CHICAGO — For the first time since 2006, Ohio is enjoying an increase in revenue collections.
Revenues were up nearly $1.5 billion in fiscal 2011 compared to fiscal 2010, according to the Ohio Office of Budget and Management.
Rising revenues could signal that the state is beginning to recover from its record-long slump.
The last year that Ohio's revenues increased was 2006, budget analysts said. Revenues began a decline in 2007 that accelerated rapidly in 2009, when the state lost more than $2 billion. Revenues fell another $800 million in fiscal 2010. But in fiscal 2011, which just ended, revenue rose 9.1%, pushing general fund revenues to $17.7 billion from $16.2 million in 2010.
Income tax receipts drove the increase, rising 12%, or $873 million, in 2011 compared to 2010. Non-auto sales tax revenue jumped $407 million, or 6.6%, last year. The two taxes make up the biggest parts of Ohio's general fund.

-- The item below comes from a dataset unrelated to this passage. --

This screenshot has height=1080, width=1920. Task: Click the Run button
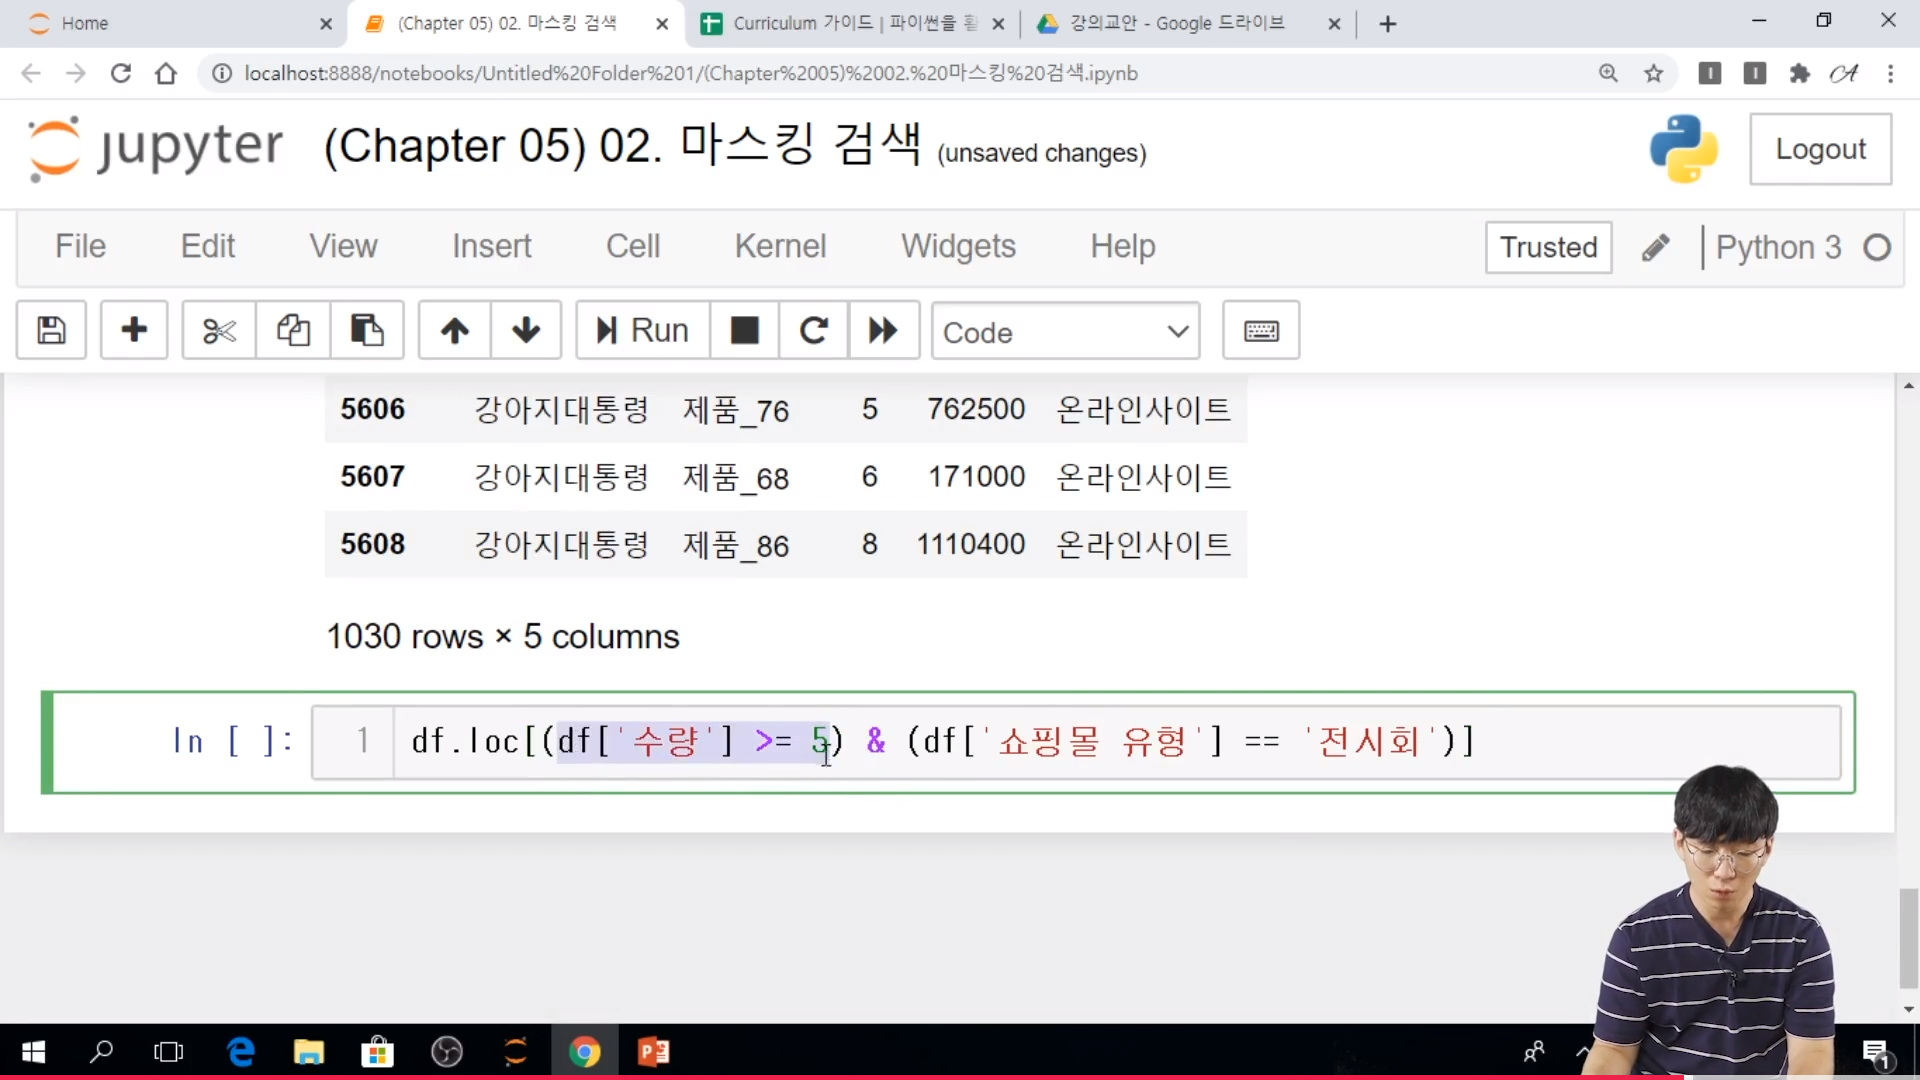pos(643,330)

"Those are the two main drivers of the increase," said a budget analyst who asked not to be named. "They are also the most sensitive to the economy and are the ones that suffered the biggest downturns in the 2008-to-2010 timeframe."
Last year's revenue rose above 2009 projections, which were used to craft the two-year budget that just ended. Income tax collections came in 7.3% above projections and non-auto sales tax came in 3.6% higher than expected.
The state's corporate franchise tax, which applies mostly to financial institutions, came in 79% higher than expectations — an increase budget analysts tie to banks' improving balance sheets.
Part of the 2011 growth in income tax revenue, however, is due to a policy change under former Gov. Ted Strickland, who balanced the 2010-11 budget in part by postponing by two years a scheduled income-tax decrease.
Originally set to take effect in 2010, the tax cut would have meant the loss of $400 million annually. The cuts are now part of the 2012-13 budget, and are expected to mean the loss of $440 million in income tax collections each year. The cuts moderated the budget office's recent revenue estimates covering the next two years.
The June revenue estimates predict that the state will continue to see growth, but at a somewhat slow pace. General fund revenues are expected to increase by $50 million in 2012 and by $375 million in 2013, the OBM said.
"From 2011 to 2012, our forecast is to have pretty modest growth," the analyst said. "Our net growth was watered down by a drop off in income tax revenue."
Some of that loss, however, will be offset by deep cuts in local government aid, much of which comes from income tax receipts.